• **EXERCISE PROMPT**
Repeat word for word the section of the EMA Partners viewpoint on corporate governance that begins at the words "We firmly believe" and stops after the words "with the organisation.".

EMA Partners & Good Governance Viewpoint
We at EMA Partners, we have witnessed a higher demand in the need for reputable and credible board members in organisations that are hungry to build sustainable businesses going ahead. This is true for non-Listed entities, ’well oiled’ start-ups and even small to medium enterprises. Prioritizing risk management, laying solid foundations for supervision, and focusing on long-term value generation are top goals for most companies in the aforementioned areas. Good corporate governance helps companies build trust with investors and the community, which acts as a catalyst for growth.
We firmly believe that the board of directors should consist of a diverse group of individuals, those that have skills and knowledge of the business, as well as those who can bring a fresh perspective from outside of the company as well as the industry and not just comprise of people who are familiar with the organisation.
To conclude, organisations that practise consistent levels of excellent corporate governance have a non-negotiable emphasis on the following areas:
- Board composition, diversity, refreshment, and leadership structure
- Long-term strategy, corporate purpose, and sustainability challenges
- Good governance practices and ethical corporate culture
- Human capital management
- Compensation Discussion and analysis
- Shareholder and stakeholder engagement
Good corporate governance leads to ethical business practices, which leads to financial viability which are based on principles around sustainability, accountability, transparency, fairness, and responsibility.
The past 24 months challenged most organisations on Business and Human Capital aspects, and it has been observed that companies who adhered to most of the above characteristics performed well and will continue to push the bar. It is perhaps unsurprising that nowadays we see a visible shift in which organisations acknowledge that corporate governance structure is no longer only a checkbox but a growing necessity!

• **DATA**
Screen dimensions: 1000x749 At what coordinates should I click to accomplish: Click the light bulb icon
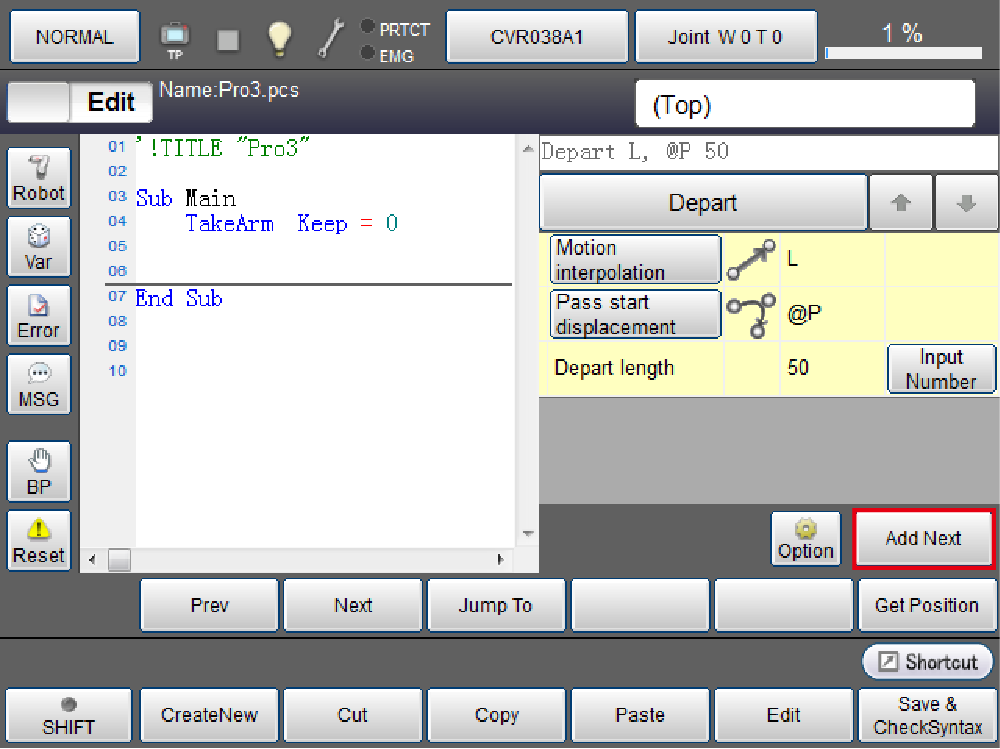click(279, 38)
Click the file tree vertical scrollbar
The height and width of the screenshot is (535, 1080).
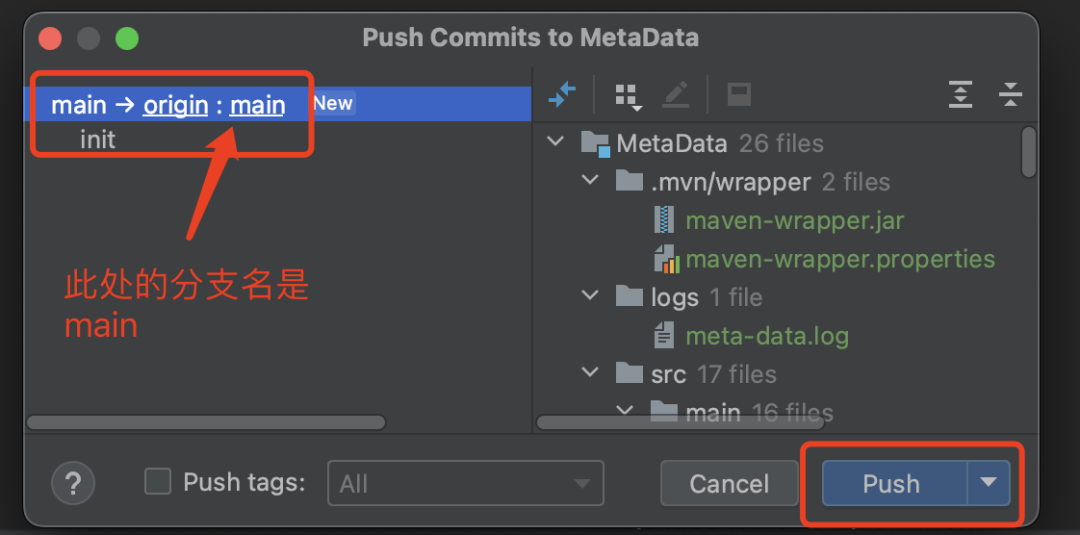[x=1028, y=152]
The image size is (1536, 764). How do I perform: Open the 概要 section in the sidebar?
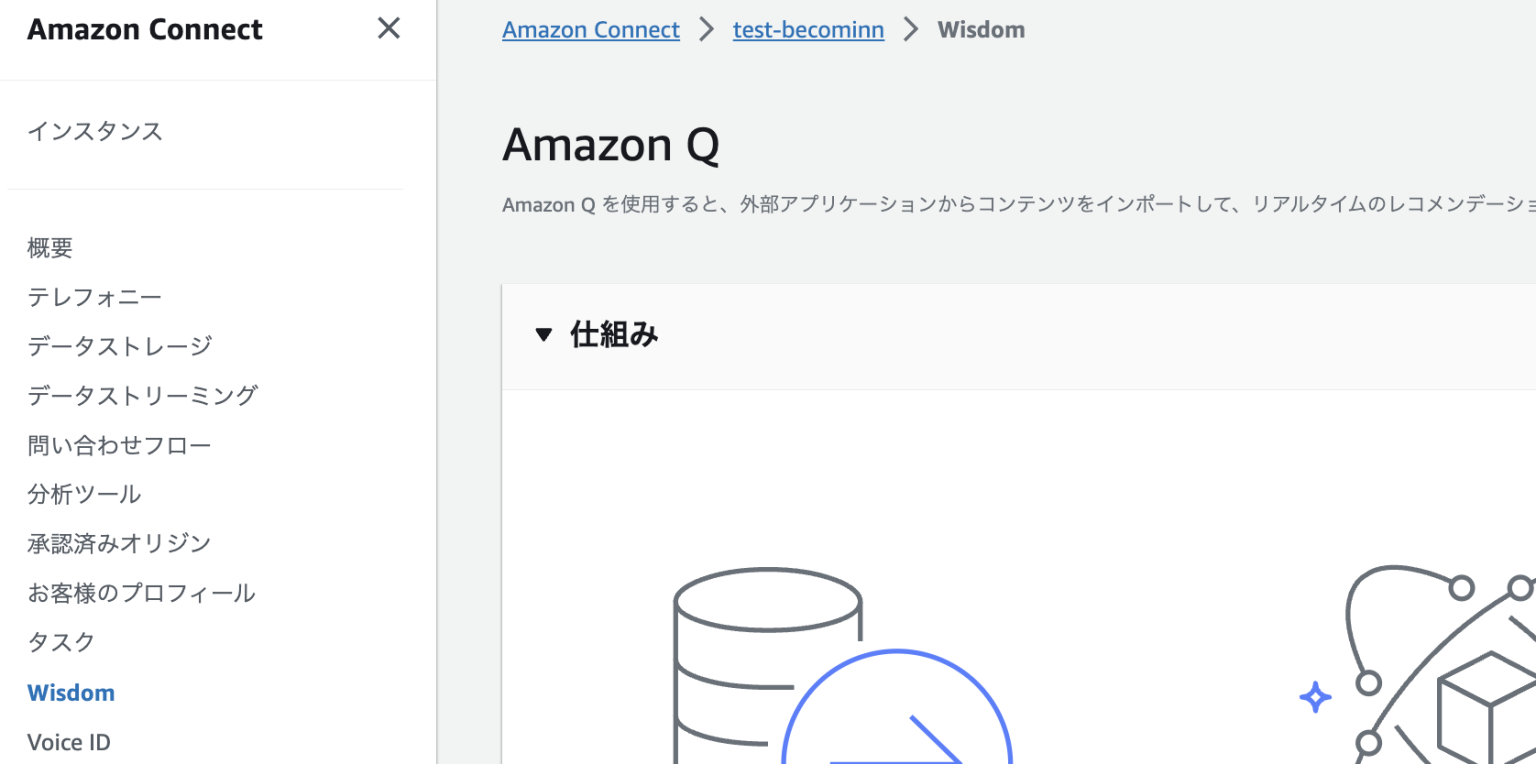click(x=49, y=247)
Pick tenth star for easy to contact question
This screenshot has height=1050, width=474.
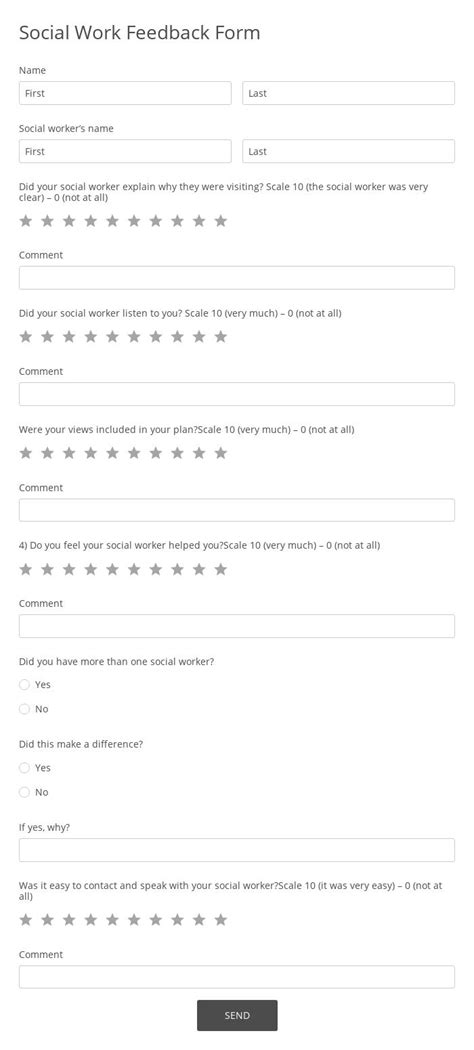pos(220,920)
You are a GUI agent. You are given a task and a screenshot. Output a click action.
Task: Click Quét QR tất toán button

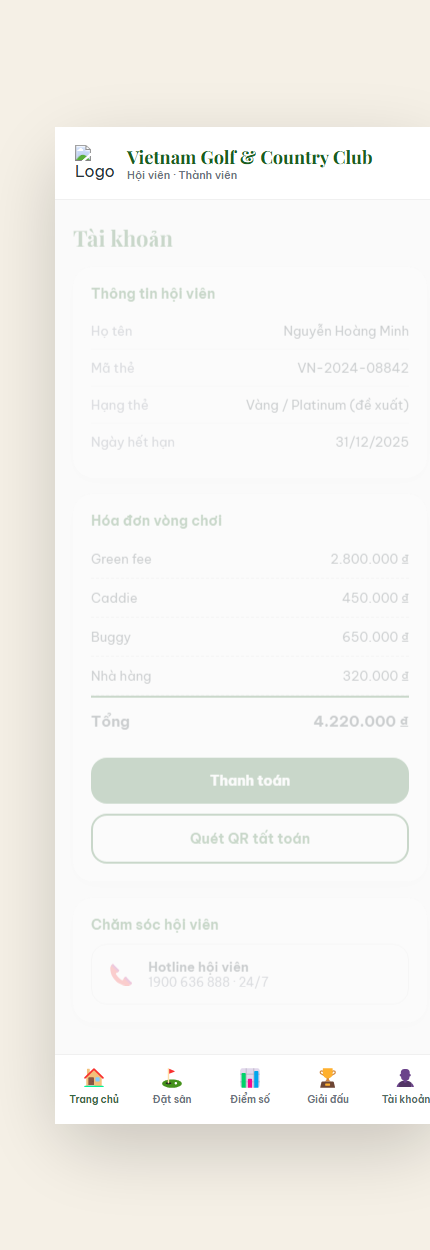[250, 838]
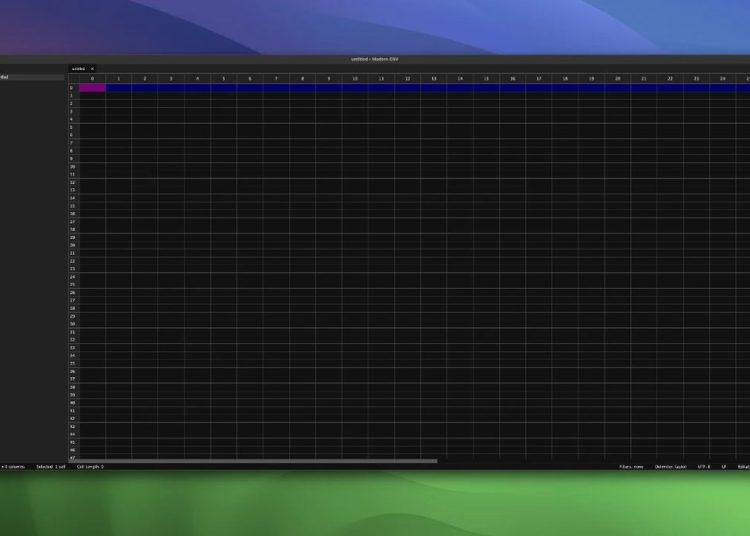Screen dimensions: 750x536
Task: Select row header 10
Action: coord(72,166)
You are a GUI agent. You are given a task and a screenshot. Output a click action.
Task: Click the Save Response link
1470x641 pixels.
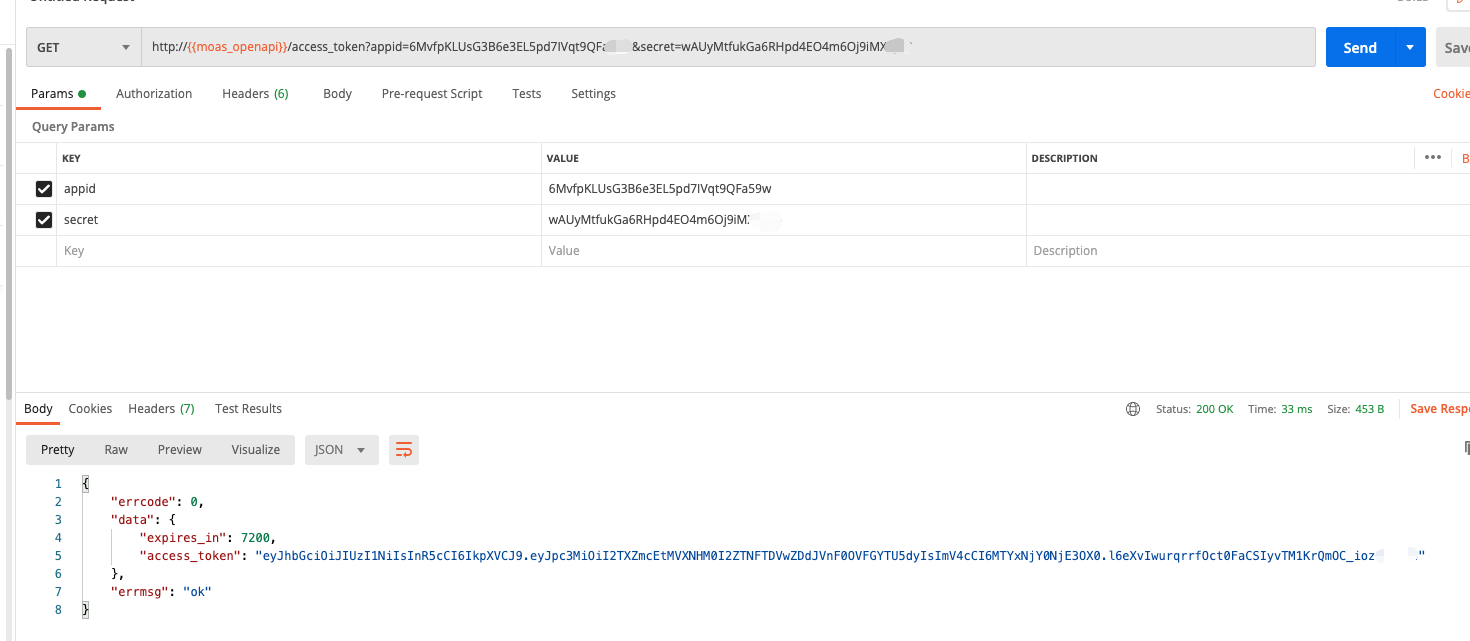[x=1438, y=409]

• **ANSWER TO THE PROBLEM**
We firmly believe that the board of directors should consist of a diverse group of individuals, those that have skills and knowledge of the business, as well as those who can bring a fresh perspective from outside of the company as well as the industry and not just comprise of people who are familiar with the organisation.